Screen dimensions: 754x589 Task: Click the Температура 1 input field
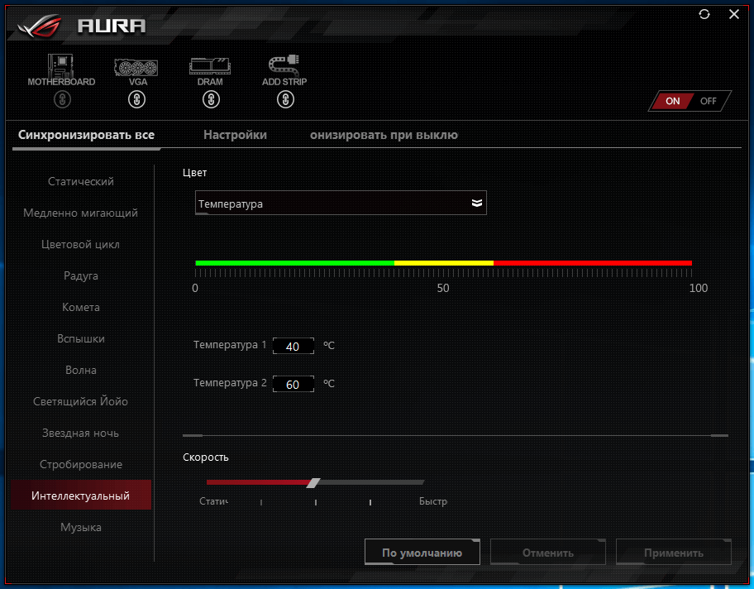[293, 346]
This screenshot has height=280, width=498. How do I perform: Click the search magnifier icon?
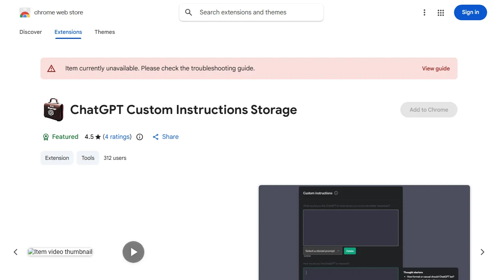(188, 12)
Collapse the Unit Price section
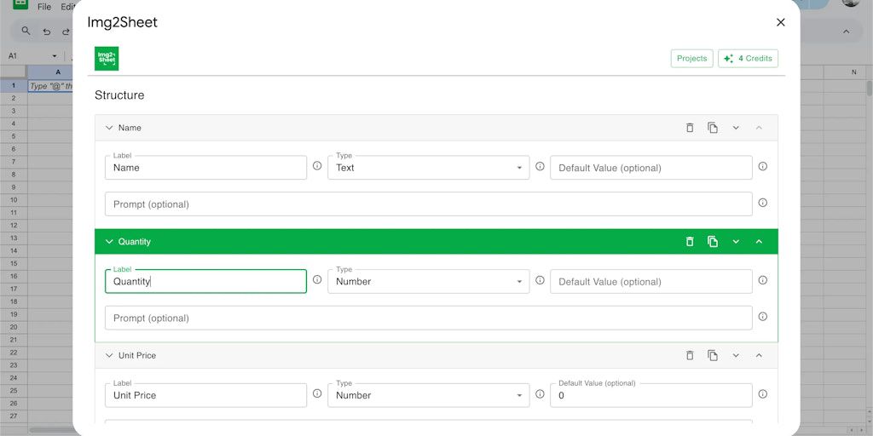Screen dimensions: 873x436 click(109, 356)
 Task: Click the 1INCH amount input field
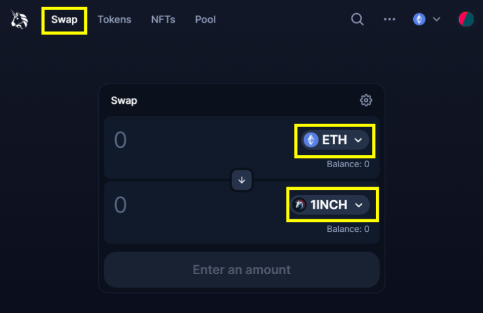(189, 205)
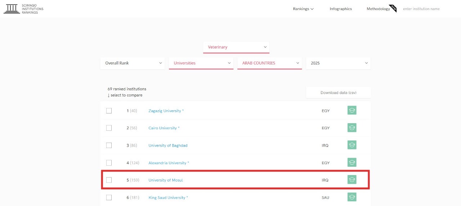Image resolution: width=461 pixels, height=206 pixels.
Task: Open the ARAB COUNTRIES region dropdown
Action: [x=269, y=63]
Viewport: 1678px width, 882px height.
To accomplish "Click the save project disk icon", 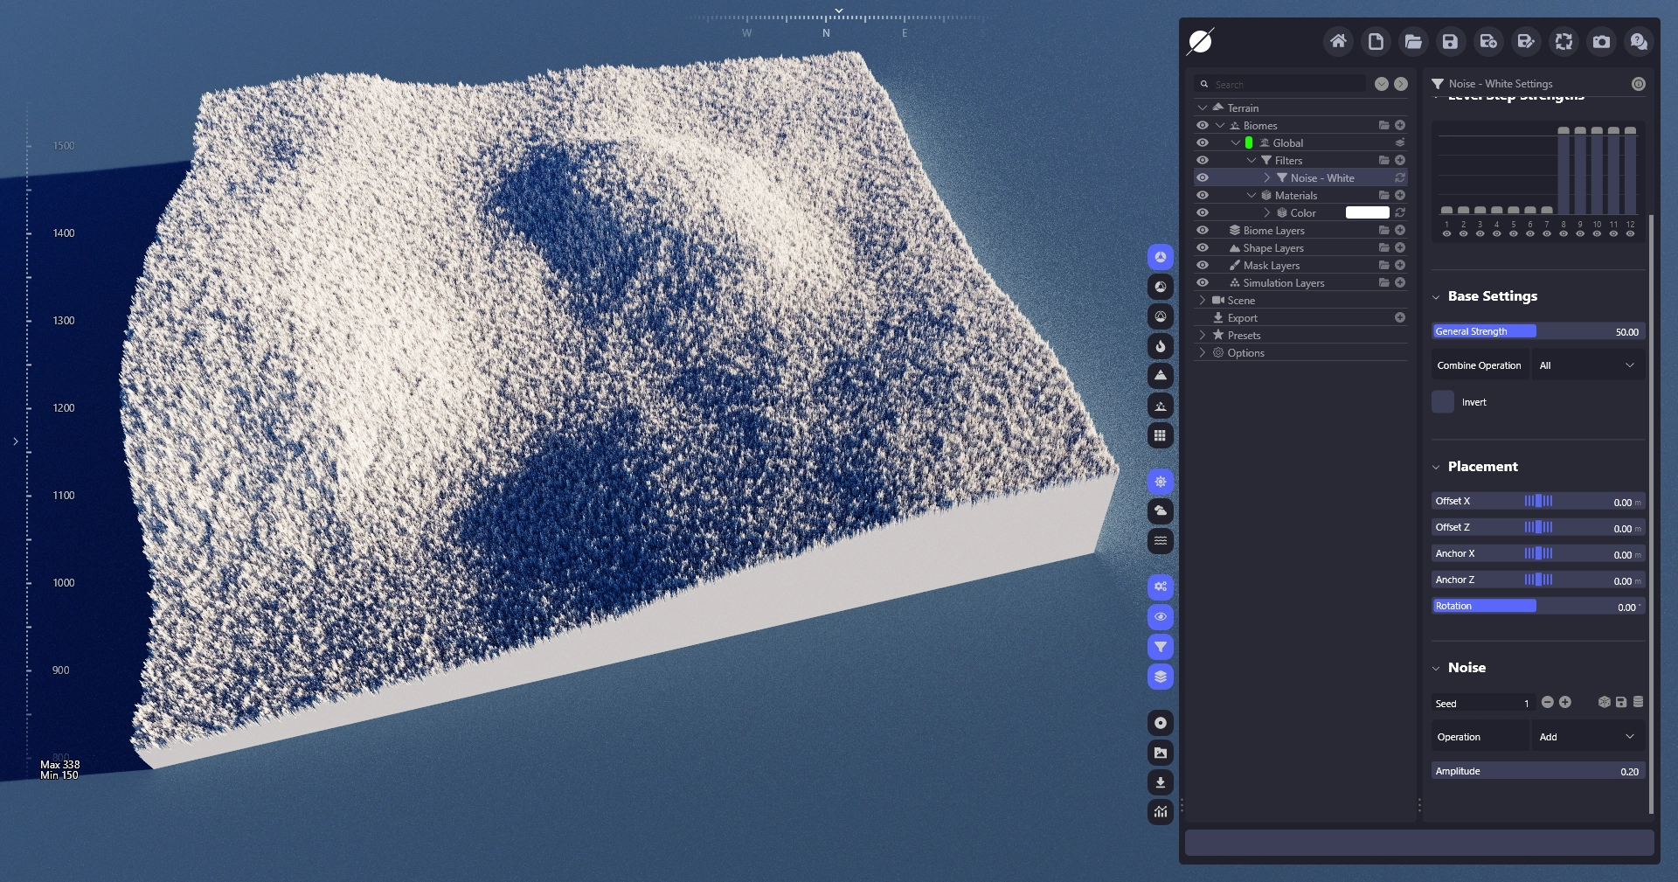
* * *
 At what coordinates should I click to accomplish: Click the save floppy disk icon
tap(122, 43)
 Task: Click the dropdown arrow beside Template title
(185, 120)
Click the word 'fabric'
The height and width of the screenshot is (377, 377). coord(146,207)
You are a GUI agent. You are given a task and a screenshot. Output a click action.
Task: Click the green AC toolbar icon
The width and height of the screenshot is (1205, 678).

Exercise prompt:
In the entries above, one line contains "Click the word 'fabric'" and another contains "The width and". Reproduce exactly those two lines and the lines between them, nothing else.

Response to the task:
Click the word 'fabric'
The height and width of the screenshot is (377, 377). coord(146,207)
You are a GUI agent. You are given a task and a screenshot. Output a click action.
Task: Click the green AC toolbar icon
The width and height of the screenshot is (1205, 678).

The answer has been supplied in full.